## ABOUT THIS EXERCISE
After locating the line that contains "Aceptar (292, 2536)" in the records below, write out exactly that line and each line after it through the one that contains "Afspraken en procedures (1119, 1818)", and nothing else.

## RECORDS SUPPLIED
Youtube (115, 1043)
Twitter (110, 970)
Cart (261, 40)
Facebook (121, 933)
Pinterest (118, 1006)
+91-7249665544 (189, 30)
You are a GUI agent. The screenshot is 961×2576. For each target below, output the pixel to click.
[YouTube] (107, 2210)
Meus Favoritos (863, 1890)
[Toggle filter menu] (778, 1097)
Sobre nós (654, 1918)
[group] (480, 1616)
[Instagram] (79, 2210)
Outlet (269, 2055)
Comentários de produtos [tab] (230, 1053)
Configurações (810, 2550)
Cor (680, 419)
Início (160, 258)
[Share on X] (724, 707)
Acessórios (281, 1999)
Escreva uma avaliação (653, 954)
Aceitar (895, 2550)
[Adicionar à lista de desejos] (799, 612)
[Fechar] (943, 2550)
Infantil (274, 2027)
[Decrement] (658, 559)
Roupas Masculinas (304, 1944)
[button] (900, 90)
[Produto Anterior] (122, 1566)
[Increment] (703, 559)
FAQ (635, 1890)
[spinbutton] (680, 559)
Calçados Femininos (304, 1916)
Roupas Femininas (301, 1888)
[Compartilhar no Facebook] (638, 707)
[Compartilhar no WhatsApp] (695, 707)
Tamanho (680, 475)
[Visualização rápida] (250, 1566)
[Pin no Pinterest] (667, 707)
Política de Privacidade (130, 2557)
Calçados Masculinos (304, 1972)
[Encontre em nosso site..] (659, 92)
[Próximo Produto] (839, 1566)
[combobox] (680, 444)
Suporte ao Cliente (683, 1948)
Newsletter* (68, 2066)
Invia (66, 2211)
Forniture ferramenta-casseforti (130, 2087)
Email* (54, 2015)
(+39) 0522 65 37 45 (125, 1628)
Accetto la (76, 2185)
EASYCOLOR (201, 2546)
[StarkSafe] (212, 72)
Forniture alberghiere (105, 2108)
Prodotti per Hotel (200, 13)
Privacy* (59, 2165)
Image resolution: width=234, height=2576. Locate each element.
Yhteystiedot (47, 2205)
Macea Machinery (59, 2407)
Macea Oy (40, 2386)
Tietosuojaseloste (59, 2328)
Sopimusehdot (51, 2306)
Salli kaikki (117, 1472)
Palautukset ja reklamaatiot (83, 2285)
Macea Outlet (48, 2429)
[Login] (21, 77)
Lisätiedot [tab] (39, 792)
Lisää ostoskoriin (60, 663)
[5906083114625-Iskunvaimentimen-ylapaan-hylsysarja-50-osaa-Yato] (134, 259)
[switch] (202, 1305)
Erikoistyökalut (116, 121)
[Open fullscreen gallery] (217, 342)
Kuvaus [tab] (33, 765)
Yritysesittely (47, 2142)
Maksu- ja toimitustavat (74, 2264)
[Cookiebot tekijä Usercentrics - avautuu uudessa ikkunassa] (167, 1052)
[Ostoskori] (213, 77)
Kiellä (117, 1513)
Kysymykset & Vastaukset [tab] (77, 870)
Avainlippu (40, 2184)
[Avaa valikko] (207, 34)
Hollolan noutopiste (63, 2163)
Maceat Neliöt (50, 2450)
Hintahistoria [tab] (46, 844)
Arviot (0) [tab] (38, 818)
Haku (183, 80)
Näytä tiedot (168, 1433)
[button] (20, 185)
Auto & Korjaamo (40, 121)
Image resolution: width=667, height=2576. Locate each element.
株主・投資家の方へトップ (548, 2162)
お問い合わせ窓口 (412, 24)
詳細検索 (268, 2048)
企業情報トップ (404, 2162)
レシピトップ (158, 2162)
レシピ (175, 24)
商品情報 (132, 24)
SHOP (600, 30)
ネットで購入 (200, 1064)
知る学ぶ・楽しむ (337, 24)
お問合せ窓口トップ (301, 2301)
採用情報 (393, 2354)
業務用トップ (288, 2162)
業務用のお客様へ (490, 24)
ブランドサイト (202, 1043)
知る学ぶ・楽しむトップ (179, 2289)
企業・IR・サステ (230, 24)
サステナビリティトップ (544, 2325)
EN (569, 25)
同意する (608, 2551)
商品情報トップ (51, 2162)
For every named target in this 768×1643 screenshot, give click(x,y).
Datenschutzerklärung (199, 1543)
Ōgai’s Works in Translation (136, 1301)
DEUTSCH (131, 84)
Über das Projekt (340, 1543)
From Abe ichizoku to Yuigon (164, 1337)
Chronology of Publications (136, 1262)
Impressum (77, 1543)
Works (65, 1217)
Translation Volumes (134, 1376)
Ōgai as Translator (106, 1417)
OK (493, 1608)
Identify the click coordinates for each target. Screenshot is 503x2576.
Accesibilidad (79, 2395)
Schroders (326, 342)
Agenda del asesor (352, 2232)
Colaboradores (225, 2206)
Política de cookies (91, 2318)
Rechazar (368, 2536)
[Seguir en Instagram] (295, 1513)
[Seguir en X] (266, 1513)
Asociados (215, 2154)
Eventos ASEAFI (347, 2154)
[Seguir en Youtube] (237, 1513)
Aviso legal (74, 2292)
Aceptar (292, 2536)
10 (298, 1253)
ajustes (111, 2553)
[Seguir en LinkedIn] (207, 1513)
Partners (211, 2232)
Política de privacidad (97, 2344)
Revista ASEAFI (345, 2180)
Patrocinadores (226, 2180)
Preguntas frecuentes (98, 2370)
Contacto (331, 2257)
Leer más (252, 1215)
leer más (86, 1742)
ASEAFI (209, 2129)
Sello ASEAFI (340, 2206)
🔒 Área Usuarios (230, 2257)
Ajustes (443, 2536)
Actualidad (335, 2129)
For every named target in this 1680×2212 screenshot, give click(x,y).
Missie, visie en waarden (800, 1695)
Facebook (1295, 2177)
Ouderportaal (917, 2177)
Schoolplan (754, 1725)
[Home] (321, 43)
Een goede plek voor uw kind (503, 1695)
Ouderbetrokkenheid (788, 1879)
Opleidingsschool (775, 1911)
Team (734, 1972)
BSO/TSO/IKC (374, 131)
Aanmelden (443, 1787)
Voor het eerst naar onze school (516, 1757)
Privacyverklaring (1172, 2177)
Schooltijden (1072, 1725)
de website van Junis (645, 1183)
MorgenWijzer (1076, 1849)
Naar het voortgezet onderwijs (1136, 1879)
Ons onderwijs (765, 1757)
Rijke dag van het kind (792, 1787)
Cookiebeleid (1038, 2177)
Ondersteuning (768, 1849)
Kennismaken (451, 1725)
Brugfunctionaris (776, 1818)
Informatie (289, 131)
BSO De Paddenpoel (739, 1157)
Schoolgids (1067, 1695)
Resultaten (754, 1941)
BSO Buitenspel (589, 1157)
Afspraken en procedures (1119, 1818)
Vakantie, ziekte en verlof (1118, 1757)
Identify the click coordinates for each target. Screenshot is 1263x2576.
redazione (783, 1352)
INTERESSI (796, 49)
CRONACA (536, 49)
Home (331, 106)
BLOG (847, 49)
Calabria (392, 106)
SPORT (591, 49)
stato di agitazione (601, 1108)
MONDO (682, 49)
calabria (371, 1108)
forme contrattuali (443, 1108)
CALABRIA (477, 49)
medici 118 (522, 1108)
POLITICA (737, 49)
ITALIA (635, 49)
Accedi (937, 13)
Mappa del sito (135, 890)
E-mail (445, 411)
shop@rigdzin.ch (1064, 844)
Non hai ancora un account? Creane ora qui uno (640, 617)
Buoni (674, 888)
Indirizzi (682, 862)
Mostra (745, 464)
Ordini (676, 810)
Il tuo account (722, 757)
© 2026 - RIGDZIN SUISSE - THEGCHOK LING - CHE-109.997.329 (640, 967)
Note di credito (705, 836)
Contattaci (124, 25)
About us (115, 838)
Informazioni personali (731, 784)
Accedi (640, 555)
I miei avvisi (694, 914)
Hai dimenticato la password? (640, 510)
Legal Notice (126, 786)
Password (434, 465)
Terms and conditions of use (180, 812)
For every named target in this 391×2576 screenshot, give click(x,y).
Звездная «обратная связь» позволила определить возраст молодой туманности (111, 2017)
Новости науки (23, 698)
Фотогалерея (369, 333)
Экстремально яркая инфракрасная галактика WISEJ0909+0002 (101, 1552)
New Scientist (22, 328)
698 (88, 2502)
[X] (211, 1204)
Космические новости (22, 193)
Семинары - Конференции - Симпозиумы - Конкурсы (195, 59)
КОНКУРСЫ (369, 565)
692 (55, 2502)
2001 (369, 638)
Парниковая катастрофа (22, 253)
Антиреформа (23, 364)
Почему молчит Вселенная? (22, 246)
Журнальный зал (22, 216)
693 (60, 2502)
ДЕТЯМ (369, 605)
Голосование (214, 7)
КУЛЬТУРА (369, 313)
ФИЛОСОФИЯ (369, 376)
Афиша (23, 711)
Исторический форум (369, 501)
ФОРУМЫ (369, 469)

## RESPONSE BOX
Aceptar (292, 2536)
10 (298, 1253)
ajustes (111, 2553)
[Seguir en LinkedIn] (207, 1513)
Partners (211, 2232)
Política de privacidad (97, 2344)
Revista ASEAFI (345, 2180)
Patrocinadores (226, 2180)
Preguntas frecuentes (98, 2370)
Contacto (331, 2257)
Leer más (252, 1215)
leer más (86, 1742)
ASEAFI (209, 2129)
Sello ASEAFI (340, 2206)
🔒 Área Usuarios (230, 2257)
Ajustes (443, 2536)
Actualidad (335, 2129)
For every named target in this 1680×2212 screenshot, give click(x,y).
Missie, visie en waarden (800, 1695)
Facebook (1295, 2177)
Ouderportaal (917, 2177)
Schoolplan (754, 1725)
[Home] (321, 43)
Een goede plek voor uw kind (503, 1695)
Ouderbetrokkenheid (788, 1879)
Opleidingsschool (775, 1911)
Team (734, 1972)
BSO/TSO/IKC (374, 131)
Aanmelden (443, 1787)
Voor het eerst naar onze school (516, 1757)
Privacyverklaring (1172, 2177)
Schooltijden (1072, 1725)
de website van Junis (645, 1183)
MorgenWijzer (1076, 1849)
Naar het voortgezet onderwijs (1136, 1879)
Ons onderwijs (765, 1757)
Rijke dag van het kind (792, 1787)
Cookiebeleid (1038, 2177)
Ondersteuning (768, 1849)
Kennismaken (451, 1725)
Brugfunctionaris (776, 1818)
Informatie (289, 131)
BSO De Paddenpoel (739, 1157)
Schoolgids (1067, 1695)
Resultaten (754, 1941)
BSO Buitenspel (589, 1157)
Afspraken en procedures (1119, 1818)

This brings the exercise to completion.